Network Pharmacology Approach to Determine the Molecular Mechanism of Chitraka (Plumbago zeylanica L.) in the Treatment of Obesity

Background: The state of excessive bodily fat buildup is known as obesity (Sthoulya). Anti-obesity drugs in the market might cause adverse effects, for safer and more effective anti-obesity medications from plant-based sources becomes a top focus. In Ayurveda, Chitraka moola (Plumbago zeylanica L.) is a commonly used herb, because of its therapeutic effect. Network pharmacology is an area of drug discovery and development research by creating an opportunity for the methodical study of conventional treatments. This study highlights key phytochemicals, targets and signalling pathways of Chitraka for the treatment of obesity.
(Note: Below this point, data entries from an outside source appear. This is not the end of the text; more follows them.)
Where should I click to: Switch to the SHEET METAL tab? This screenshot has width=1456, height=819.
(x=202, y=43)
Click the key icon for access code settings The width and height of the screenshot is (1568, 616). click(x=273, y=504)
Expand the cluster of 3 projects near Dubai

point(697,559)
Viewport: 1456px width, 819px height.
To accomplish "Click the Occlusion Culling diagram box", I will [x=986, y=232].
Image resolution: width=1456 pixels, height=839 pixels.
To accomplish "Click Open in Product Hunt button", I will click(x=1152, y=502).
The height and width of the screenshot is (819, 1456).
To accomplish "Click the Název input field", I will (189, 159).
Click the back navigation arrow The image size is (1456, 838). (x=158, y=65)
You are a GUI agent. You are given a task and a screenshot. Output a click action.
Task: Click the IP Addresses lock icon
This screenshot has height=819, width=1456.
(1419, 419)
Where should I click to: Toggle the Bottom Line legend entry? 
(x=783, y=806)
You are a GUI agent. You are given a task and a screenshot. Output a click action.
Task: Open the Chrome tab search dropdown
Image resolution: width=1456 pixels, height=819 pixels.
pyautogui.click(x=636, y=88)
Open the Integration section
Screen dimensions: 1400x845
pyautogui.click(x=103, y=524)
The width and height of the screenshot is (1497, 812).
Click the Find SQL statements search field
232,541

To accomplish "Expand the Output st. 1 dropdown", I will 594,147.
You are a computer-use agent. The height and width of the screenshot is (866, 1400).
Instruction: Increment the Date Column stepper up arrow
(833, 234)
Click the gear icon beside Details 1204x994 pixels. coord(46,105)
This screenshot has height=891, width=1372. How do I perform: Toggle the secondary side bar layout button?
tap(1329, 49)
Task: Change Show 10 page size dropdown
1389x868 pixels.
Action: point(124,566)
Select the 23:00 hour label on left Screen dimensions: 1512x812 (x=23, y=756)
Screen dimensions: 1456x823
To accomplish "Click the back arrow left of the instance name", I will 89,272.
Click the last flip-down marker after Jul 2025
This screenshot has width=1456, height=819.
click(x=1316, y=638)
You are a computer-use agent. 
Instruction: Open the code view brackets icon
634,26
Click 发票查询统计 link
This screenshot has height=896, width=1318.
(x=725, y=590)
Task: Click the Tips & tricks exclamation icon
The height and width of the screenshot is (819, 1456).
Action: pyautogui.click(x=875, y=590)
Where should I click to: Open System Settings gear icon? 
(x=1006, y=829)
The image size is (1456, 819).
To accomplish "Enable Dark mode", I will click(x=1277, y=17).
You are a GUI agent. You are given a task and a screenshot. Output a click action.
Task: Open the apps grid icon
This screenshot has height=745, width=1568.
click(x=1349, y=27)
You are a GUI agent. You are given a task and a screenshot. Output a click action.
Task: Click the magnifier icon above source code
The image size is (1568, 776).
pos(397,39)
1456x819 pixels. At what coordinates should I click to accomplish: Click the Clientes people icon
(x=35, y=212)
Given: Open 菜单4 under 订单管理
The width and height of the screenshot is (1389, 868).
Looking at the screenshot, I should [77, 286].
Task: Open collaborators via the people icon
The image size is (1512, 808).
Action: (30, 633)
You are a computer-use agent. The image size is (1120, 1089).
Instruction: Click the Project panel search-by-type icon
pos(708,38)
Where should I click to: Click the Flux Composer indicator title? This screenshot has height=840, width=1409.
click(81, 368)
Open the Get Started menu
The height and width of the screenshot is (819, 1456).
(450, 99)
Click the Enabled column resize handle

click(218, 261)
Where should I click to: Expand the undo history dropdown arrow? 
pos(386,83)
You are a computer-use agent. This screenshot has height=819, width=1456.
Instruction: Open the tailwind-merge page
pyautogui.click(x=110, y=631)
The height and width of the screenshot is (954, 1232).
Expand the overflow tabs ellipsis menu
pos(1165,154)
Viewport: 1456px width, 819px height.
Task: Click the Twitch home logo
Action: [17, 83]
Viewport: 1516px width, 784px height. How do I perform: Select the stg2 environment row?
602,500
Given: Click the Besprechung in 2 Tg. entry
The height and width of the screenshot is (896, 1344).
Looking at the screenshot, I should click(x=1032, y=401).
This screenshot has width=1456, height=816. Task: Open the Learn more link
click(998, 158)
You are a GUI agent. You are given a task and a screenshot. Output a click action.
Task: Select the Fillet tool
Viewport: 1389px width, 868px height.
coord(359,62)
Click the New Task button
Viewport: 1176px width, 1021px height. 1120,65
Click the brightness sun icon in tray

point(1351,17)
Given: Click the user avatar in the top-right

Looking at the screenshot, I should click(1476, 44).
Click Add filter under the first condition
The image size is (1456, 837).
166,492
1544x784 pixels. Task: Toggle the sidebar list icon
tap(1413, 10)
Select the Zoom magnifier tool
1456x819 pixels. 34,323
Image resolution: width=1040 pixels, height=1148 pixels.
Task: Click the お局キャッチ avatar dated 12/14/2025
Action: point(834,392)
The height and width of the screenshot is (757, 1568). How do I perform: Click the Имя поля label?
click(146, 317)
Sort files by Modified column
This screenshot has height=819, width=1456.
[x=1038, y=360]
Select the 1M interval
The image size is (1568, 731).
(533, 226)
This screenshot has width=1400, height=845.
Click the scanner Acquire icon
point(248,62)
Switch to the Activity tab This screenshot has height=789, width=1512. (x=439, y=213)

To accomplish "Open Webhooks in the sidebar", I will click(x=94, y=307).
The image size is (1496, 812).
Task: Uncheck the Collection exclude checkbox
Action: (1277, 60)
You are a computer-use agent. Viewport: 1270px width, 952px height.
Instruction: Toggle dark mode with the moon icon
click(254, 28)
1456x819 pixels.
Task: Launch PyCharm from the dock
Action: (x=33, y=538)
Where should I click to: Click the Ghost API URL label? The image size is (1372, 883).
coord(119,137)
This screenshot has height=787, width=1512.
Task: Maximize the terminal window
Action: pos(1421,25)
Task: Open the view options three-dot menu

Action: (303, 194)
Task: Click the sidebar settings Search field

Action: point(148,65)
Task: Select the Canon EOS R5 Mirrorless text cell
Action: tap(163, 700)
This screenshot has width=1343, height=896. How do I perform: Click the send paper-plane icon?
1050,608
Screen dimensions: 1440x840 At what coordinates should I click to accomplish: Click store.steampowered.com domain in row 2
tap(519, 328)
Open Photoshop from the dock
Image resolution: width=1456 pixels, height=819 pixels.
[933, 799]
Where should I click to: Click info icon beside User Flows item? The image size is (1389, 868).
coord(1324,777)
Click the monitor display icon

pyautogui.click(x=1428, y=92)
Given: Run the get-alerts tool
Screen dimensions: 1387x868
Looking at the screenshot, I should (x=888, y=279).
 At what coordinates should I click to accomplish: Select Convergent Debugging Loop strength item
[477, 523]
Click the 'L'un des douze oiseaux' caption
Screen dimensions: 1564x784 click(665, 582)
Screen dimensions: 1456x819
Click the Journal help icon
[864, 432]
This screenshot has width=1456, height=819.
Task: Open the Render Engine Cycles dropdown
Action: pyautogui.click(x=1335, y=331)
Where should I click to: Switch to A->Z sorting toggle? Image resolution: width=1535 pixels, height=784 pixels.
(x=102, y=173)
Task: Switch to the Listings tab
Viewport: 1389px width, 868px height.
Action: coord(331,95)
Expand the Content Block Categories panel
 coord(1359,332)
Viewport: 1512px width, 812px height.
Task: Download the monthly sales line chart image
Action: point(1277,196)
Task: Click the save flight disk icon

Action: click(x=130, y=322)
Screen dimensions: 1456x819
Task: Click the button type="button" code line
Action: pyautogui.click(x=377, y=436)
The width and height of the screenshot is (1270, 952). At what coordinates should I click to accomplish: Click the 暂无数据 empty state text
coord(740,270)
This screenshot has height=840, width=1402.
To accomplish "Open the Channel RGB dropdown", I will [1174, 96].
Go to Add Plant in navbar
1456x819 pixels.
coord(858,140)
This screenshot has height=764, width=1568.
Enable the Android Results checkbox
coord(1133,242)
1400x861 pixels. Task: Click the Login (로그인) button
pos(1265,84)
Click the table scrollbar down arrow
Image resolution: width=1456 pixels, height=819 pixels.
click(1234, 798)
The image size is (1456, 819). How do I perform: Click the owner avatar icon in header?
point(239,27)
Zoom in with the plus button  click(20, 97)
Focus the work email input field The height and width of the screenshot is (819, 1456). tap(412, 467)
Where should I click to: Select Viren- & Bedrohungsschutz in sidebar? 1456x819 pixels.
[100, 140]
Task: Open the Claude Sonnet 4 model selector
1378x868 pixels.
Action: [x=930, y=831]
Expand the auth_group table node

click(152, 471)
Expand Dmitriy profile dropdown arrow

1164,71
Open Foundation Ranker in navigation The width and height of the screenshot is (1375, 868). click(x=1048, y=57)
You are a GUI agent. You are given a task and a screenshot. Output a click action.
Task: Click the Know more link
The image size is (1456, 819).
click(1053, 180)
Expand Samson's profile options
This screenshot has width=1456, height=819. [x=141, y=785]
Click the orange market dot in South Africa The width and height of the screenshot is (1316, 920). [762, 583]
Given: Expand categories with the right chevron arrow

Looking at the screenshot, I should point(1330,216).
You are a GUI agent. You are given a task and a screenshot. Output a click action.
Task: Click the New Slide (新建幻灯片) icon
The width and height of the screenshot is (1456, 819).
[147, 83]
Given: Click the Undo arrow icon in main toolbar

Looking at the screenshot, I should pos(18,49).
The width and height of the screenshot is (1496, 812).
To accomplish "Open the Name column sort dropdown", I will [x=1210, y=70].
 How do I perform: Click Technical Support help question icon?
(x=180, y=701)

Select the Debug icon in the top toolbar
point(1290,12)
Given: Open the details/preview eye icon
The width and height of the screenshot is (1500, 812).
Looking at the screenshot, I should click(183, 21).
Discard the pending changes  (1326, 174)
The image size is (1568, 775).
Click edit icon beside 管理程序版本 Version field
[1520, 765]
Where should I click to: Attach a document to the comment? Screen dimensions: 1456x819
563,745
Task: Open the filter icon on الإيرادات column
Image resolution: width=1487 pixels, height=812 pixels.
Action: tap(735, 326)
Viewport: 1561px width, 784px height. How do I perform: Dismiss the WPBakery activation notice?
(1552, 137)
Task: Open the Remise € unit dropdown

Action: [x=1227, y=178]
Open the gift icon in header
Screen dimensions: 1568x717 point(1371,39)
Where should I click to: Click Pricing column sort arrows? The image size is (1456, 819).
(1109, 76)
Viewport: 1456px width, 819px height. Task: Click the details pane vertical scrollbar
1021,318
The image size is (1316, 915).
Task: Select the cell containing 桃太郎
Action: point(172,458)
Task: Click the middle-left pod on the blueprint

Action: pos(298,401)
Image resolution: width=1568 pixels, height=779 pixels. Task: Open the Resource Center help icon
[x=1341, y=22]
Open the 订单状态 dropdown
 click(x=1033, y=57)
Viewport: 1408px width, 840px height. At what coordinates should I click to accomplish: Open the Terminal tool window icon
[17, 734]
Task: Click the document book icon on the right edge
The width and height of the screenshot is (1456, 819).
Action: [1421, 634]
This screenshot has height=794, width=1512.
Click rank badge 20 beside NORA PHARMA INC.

Materials and Methods: This study assessed through biological databases, GeneCard, HPA databases, PPI Network Construction, KEGG pathway enrichment analysis, target-Compound-Pathway’ Network Construction and Molecular Docking Analysis. Results: Using the BindingDB and Uniprot databases, pinpointed 155 target genes with respect to these 28 active phytochemicals, Curated gene-disease data were extracted from the GeneCard and HPA databases based on the term obesity it was found that 26 out of the 28 drugs target exactly 137 disease targets linked to obesity, Using the String database, a PPI network was built. KEGG functional enrichment analysis to investigate the signalling pathways was carried out using SHINYGO database, Cytoscape was used to build the interaction relationship between 15 significantly enriched KEGG pathways, 137 intersecting targets and 26 core active ingredients, Molecular Docking visualises the binding pose with the highest docking score. Conclusion: This study emphasizes crucial mechanism, target and bioactive of Chitraka against obesity, indicating a strong pharmacological foundation for additional clinical research.